March 10, 2015 / 4:50 PM / 4 years ago

Egan funeral pays homage to late cardinal for his humility

NEW YORK (Reuters) - Roman Catholic Cardinal Edward Egan, the retired archbishop of New York who helped sustain the city after the Sept. 11, 2001, attacks, was remembered for his humility at his funeral on Tuesday before a crowd filling St. Patrick’s Cathedral.

A woman prays during a viewing for the late Cardinal Edward Egan, Archbishop-Emeritus, during a viewing at St. Patrick's Cathedral in midtown Manhattan in New York, March 9, 2015. REUTERS/Brendan McDermid

New York Governor Andrew Cuomo, Mayor Bill de Blasio, and former mayors Michael Bloomberg, Rudy Giuliani and David Dinkins joined hundreds of clergy at a funeral mass led by Egan’s successor, Cardinal Timothy Dolan.

Noting Egan’s aversion for eulogies, Dolan recalled his predecessor’s wish for a funeral focusing on the church rather than on himself.

“A eulogy would be so easy and natural, but he’d have none of it, and simply want us to confess our faith in God, rather than our gratitude to him, our departed Cardinal,” said Dolan, overlooking Egan’s casket, which was draped with a white and gold cloth at the front of the packed church, which seats 2,500.

The ceremony included choirs, bagpipers, drummers, and Metropolitan Opera soloists Renée Fleming and Matthew Polenzani.

Egan, the ninth Roman Catholic archbishop of New York, was entombed in St. Patrick’s crypt alongside his predecessors. He died last week of cardiac arrest at age 82.

Born in Oak Park, Illinois, in 1932, Egan was ordained as a priest in 1957. He served as archbishop of New York, home to about 2.6 million parishioners, from 2000 until his retirement in 2009.

As spiritual head of Roman Catholics in New York, his tenure was marked by the Sept. 11 attacks on the World Trade Center during which he won accolades for his work.

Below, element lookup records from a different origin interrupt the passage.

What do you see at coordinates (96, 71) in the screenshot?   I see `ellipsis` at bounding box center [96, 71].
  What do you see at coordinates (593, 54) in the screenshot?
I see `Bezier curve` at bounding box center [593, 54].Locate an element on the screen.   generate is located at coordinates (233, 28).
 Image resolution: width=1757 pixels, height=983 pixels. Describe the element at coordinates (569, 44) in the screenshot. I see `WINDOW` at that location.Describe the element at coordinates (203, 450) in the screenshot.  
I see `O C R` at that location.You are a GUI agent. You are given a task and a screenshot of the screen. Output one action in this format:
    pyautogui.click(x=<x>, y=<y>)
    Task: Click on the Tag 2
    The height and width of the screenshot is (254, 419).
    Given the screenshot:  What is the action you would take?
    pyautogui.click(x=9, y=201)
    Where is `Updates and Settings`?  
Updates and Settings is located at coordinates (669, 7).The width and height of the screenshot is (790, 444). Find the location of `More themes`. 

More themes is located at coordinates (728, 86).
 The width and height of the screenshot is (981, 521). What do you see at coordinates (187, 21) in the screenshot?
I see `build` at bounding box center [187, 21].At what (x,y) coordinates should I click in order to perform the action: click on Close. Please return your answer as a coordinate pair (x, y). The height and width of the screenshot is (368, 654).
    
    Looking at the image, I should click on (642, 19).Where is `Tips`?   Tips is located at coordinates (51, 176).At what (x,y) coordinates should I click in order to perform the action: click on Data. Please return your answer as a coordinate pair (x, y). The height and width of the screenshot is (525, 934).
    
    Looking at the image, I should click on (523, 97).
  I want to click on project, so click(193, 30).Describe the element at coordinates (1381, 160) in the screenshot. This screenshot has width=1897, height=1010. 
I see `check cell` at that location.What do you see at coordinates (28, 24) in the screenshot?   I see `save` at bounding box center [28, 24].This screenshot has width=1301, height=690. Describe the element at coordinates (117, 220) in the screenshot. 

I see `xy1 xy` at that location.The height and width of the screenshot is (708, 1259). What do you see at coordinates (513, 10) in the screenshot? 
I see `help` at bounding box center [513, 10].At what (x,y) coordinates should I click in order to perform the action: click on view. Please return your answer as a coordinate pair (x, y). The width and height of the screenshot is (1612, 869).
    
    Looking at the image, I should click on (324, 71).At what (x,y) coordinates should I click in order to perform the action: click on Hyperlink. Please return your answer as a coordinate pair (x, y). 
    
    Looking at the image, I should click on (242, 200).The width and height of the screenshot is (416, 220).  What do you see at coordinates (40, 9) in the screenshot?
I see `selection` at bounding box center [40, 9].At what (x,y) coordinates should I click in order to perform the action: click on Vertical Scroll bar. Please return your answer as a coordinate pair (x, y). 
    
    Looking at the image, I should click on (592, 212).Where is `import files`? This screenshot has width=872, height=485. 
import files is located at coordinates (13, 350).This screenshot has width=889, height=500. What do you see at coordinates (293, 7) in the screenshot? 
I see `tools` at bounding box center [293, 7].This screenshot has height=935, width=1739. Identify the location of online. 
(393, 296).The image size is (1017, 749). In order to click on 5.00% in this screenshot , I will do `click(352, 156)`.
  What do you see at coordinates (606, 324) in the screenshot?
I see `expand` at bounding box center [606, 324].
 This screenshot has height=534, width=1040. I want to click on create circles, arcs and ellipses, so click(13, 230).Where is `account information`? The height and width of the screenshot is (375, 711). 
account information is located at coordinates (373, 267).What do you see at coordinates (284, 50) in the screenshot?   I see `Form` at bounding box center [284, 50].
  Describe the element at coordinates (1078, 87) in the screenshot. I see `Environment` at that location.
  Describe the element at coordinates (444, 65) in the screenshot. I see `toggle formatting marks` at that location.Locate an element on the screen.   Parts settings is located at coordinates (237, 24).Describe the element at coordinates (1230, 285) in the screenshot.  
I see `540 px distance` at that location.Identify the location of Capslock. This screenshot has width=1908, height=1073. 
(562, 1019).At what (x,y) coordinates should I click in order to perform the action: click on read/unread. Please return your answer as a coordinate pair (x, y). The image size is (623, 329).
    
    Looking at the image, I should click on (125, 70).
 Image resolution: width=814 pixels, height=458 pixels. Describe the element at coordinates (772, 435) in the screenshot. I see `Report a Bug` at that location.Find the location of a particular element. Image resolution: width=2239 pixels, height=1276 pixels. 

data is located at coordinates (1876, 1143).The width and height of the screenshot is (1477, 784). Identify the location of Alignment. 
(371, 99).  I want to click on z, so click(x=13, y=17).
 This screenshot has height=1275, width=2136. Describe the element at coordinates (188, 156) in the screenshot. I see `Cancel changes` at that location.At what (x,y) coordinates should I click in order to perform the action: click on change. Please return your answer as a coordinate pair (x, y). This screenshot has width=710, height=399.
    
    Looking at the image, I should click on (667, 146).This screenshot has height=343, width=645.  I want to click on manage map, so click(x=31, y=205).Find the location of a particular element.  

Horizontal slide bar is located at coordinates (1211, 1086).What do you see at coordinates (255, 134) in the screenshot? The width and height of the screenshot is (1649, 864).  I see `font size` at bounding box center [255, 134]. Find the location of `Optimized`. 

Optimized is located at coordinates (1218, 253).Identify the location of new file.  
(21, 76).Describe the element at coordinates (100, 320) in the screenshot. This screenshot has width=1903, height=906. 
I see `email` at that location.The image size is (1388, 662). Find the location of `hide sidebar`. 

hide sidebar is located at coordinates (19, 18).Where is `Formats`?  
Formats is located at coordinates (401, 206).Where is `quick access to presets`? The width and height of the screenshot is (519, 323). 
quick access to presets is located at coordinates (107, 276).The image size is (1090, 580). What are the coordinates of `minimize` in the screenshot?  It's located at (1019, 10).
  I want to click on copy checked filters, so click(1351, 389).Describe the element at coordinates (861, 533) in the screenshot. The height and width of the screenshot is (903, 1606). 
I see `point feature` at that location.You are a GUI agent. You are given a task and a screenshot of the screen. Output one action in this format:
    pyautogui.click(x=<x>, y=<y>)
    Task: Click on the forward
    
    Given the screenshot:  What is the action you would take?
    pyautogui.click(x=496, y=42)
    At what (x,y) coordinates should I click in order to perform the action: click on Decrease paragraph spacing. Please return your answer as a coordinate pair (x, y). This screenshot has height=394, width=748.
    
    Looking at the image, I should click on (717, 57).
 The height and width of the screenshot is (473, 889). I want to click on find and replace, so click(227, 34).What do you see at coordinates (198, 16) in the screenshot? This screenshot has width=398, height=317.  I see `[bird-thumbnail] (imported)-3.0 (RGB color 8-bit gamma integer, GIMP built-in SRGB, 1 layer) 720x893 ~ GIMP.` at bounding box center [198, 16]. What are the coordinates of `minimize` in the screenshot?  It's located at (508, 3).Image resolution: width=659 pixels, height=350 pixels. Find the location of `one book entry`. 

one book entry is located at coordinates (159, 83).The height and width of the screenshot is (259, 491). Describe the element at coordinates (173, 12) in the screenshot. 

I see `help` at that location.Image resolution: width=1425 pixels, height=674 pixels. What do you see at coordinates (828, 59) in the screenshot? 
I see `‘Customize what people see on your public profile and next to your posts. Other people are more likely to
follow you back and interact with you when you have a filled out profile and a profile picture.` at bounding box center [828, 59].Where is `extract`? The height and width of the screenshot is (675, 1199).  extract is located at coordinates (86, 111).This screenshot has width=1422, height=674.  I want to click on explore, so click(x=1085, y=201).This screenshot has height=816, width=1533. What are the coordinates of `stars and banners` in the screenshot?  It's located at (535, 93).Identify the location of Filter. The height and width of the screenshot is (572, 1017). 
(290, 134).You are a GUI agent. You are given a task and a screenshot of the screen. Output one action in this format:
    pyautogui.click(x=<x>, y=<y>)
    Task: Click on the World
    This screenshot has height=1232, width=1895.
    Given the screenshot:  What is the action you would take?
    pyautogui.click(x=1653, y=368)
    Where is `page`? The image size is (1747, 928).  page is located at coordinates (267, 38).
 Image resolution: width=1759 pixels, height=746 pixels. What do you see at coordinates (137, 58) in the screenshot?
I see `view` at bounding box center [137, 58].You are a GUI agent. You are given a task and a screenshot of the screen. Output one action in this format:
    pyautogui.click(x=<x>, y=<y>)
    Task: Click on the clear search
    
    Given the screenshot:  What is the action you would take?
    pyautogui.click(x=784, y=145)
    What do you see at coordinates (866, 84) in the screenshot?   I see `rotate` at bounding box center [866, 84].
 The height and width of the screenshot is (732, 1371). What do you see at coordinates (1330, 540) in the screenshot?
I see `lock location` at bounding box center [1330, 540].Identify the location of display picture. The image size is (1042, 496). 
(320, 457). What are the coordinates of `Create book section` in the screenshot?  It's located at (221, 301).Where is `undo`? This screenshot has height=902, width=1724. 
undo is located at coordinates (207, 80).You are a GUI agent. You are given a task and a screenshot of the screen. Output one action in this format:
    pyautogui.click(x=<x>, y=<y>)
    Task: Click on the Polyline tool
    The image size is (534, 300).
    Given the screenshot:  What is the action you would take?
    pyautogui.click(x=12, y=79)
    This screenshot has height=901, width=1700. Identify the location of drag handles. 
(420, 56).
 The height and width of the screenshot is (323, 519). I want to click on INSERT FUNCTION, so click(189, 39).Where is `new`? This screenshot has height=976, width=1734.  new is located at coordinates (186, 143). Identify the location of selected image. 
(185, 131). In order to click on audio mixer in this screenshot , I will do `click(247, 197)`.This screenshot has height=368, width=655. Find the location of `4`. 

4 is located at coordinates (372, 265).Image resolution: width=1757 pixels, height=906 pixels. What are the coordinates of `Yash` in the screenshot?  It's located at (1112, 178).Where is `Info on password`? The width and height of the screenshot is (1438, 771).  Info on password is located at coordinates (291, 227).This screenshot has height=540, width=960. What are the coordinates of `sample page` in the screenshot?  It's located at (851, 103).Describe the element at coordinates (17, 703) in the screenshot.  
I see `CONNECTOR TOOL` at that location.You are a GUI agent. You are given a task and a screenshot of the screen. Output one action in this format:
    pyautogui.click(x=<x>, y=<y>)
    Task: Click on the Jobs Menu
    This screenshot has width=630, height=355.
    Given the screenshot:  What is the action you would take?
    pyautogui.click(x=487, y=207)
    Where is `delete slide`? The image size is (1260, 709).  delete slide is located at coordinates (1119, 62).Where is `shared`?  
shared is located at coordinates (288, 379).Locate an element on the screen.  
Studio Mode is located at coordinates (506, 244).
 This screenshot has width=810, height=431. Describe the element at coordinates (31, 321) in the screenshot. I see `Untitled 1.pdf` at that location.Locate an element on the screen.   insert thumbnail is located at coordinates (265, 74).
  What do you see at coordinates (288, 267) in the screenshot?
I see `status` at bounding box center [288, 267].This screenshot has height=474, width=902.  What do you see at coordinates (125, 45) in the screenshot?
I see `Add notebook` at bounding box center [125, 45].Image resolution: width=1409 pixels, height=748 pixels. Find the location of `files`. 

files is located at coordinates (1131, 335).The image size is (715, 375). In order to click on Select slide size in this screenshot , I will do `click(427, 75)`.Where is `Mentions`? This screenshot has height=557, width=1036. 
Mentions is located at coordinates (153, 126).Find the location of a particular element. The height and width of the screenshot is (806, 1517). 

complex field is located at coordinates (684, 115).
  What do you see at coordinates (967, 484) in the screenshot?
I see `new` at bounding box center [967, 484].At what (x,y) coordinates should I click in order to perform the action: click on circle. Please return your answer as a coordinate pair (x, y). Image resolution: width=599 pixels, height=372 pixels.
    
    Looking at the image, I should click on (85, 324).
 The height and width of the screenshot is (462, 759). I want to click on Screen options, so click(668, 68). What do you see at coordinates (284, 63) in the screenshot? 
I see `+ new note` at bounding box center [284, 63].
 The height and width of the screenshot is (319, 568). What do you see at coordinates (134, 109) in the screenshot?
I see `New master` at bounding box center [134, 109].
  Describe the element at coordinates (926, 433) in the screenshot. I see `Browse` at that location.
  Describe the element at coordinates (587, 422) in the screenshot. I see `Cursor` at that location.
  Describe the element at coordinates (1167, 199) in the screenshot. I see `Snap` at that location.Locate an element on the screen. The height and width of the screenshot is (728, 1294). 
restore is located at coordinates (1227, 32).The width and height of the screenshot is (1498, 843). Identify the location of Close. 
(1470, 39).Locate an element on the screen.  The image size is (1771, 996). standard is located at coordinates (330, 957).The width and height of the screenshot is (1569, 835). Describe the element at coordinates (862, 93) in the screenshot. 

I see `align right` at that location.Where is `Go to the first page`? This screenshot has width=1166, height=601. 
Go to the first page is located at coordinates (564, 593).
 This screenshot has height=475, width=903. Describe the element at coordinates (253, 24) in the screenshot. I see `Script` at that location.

After the attacks, he presided over as many as three funerals a day.

The church leader also drew fire for his fierce managerial style as he closed or merged many churches and parishes to restore financial stability to the debt-ridden archdiocese.

He also encountered criticism for his handling of allegations of sexual abuse by priests while serving as bishop of the Diocese of Bridgeport, Connecticut, from 1988 to 2000.

Critics said Egan was slow to act and allowed offending priests to continue working.

The diocese later agreed to pay nearly $40 million in settlements to dozens of people who claimed to have been abused by priests since the 1960s.

Egan first apologized, saying in a letter to parishioners that he was “deeply sorry.” After retiring in 2009, he retracted his apology, saying that he had done nothing wrong.